▶ Problem requirements
Find the line that contains "Task: Open more options for O Tempo Não Apaga" in the records below, then repeat exactly that line and each one after it, leaving pictures out.

(Stored items)
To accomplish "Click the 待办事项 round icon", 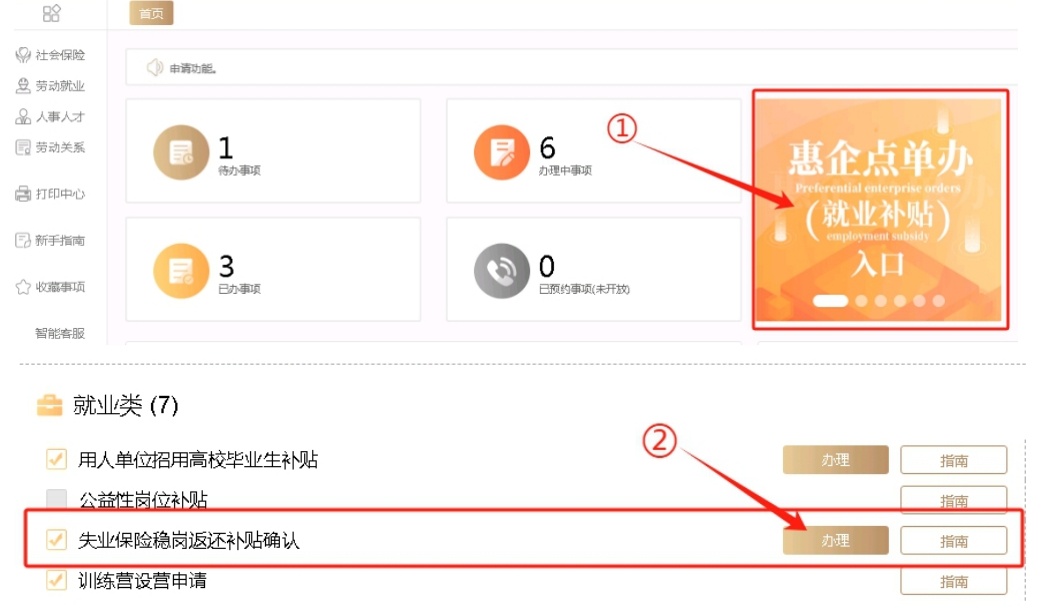I will pos(181,152).
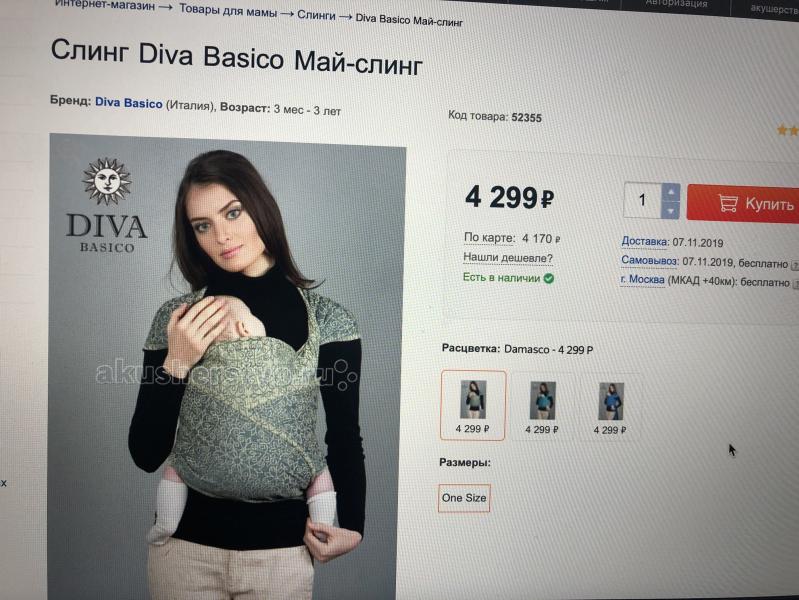Screen dimensions: 799x600
Task: Open Интернет-магазин breadcrumb link
Action: point(105,5)
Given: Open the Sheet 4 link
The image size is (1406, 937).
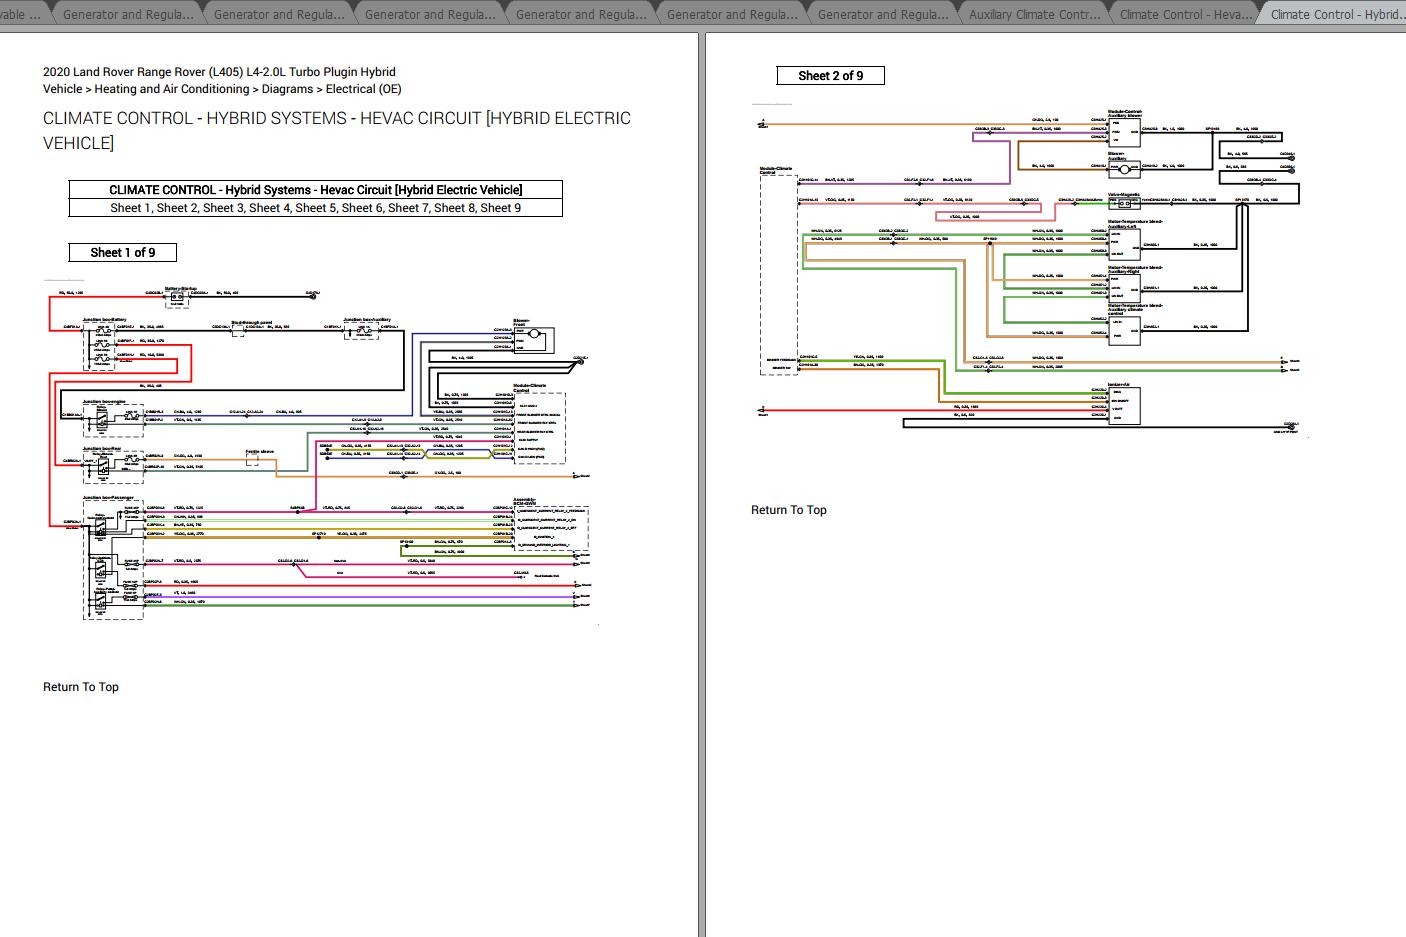Looking at the screenshot, I should click(269, 208).
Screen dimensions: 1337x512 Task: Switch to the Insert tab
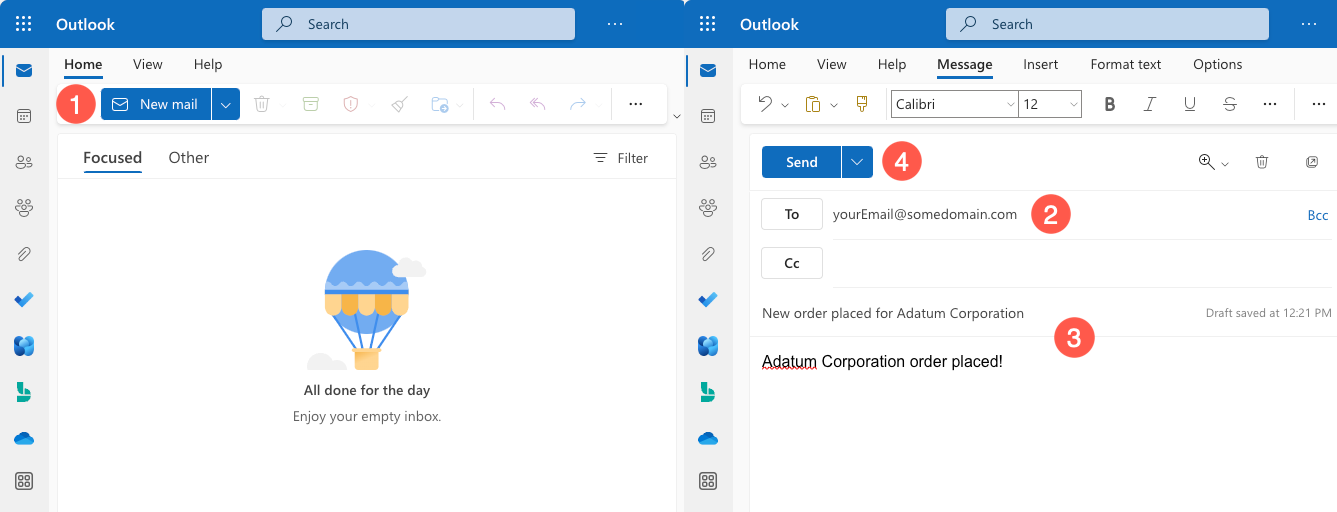point(1040,64)
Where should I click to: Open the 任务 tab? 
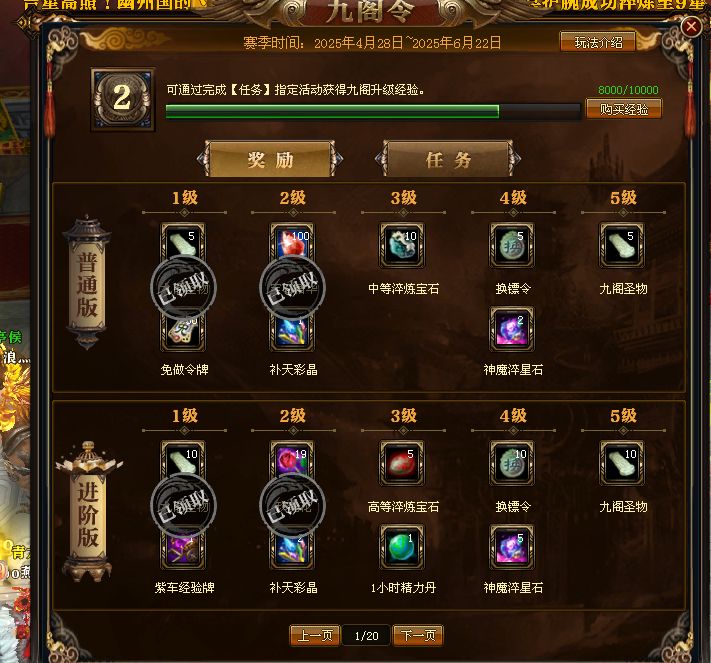pos(448,159)
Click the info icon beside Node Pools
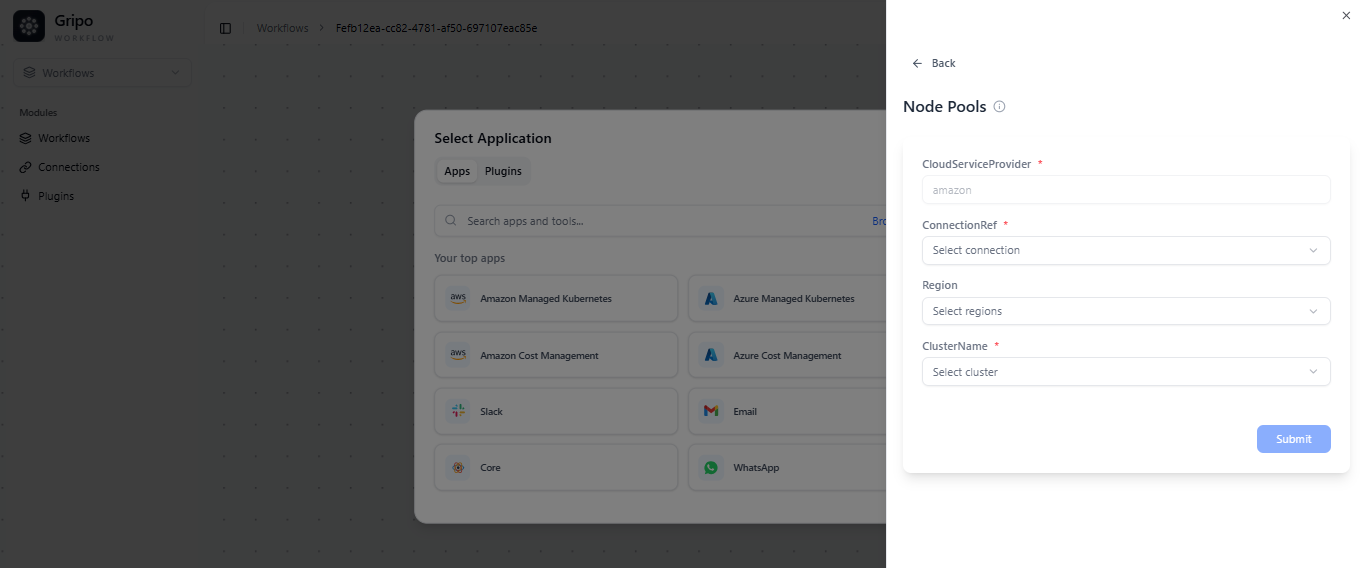The width and height of the screenshot is (1366, 568). (x=999, y=107)
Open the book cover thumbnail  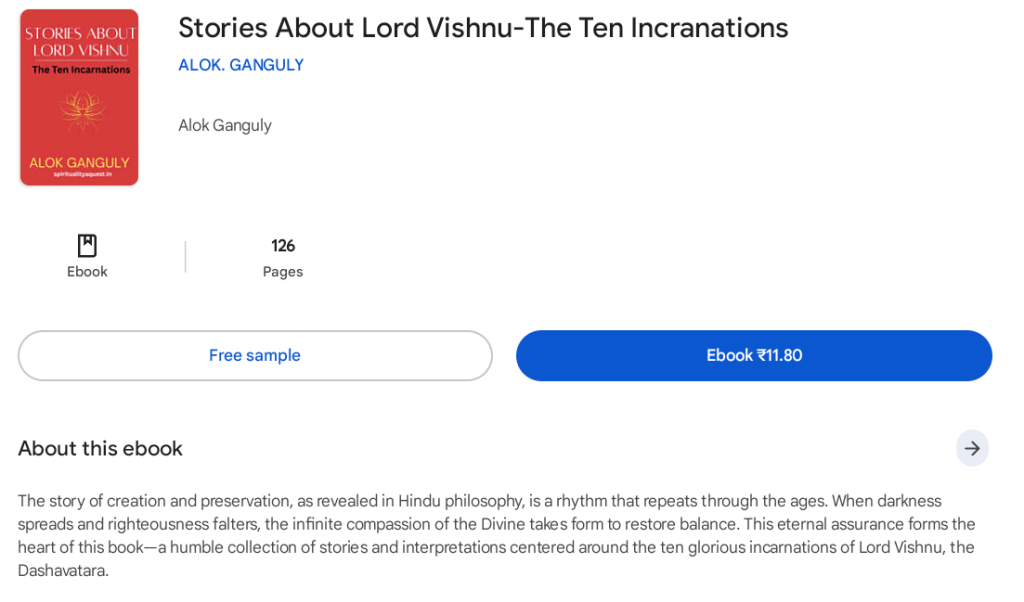pyautogui.click(x=79, y=97)
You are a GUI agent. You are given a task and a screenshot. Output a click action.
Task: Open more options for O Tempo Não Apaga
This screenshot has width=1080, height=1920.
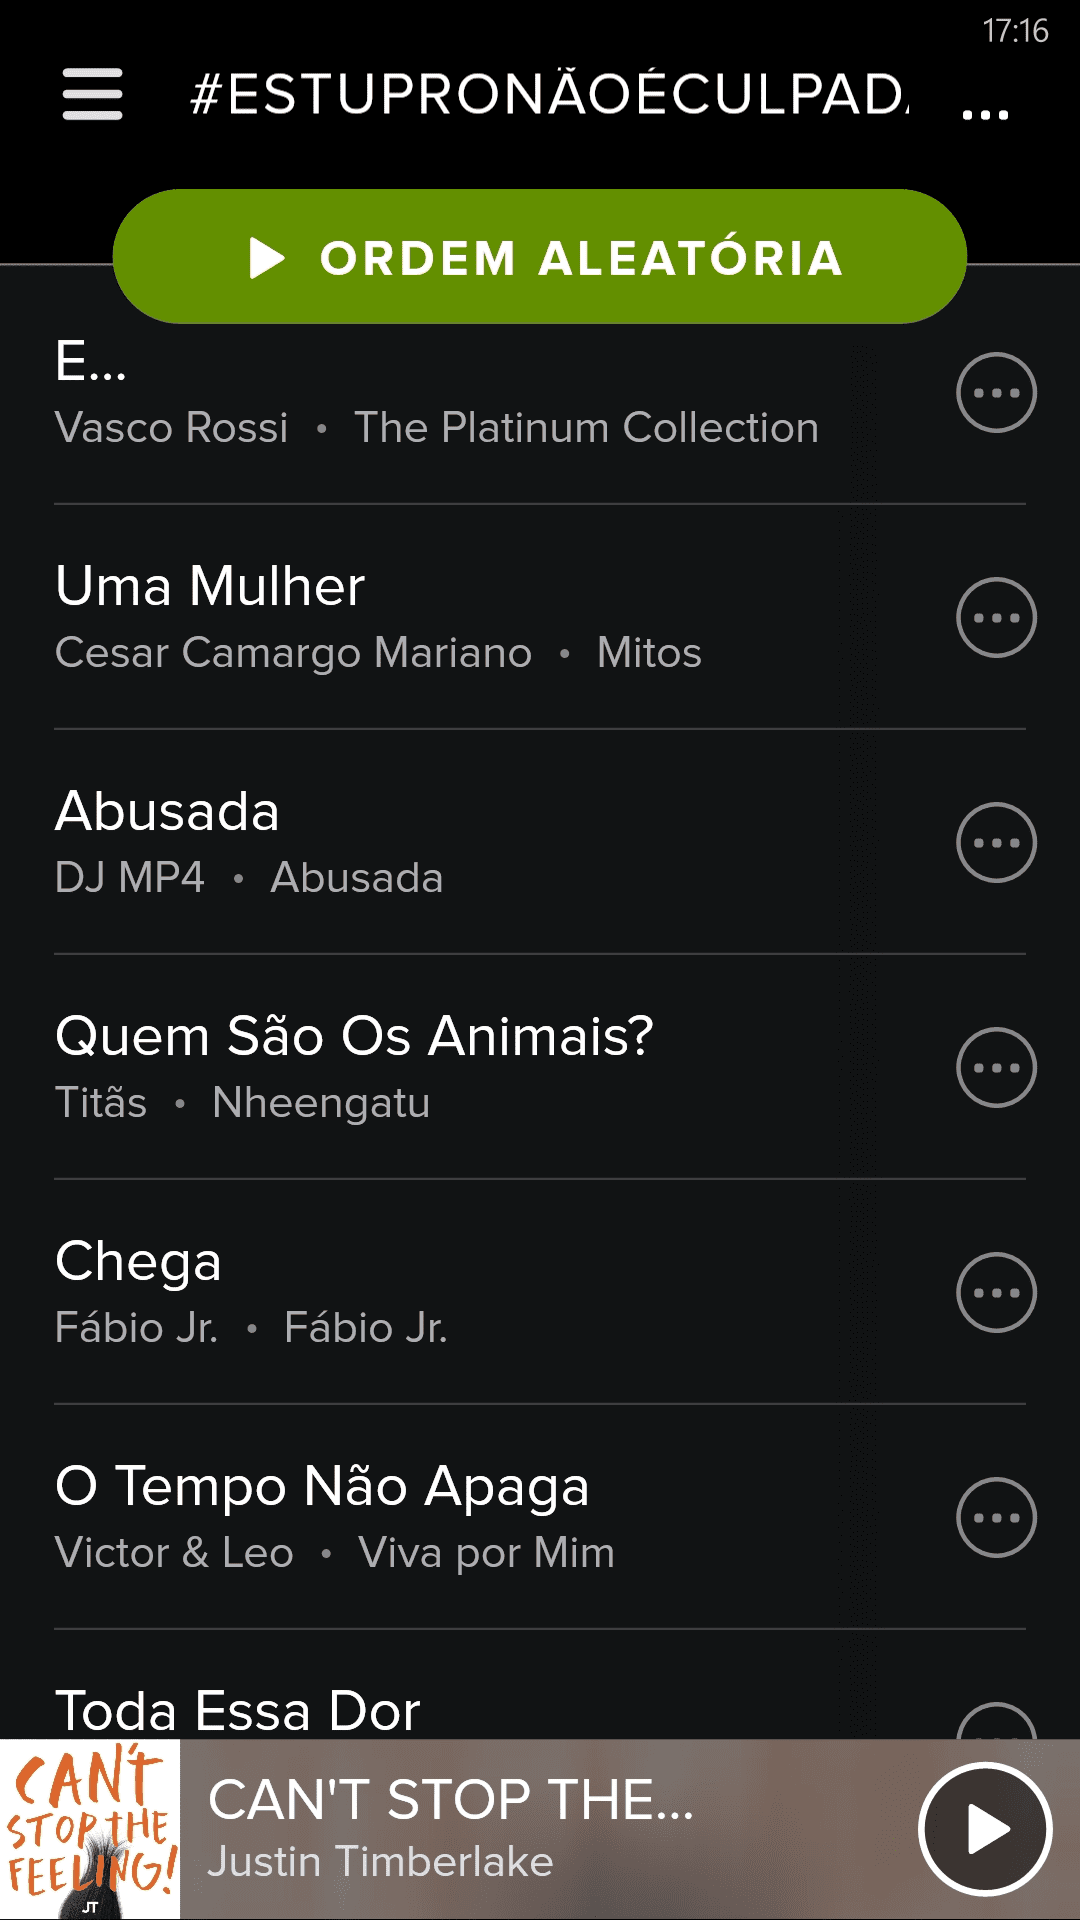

▶ Solution to this problem
Task: Open more options for O Tempo Não Apaga
This screenshot has width=1080, height=1920.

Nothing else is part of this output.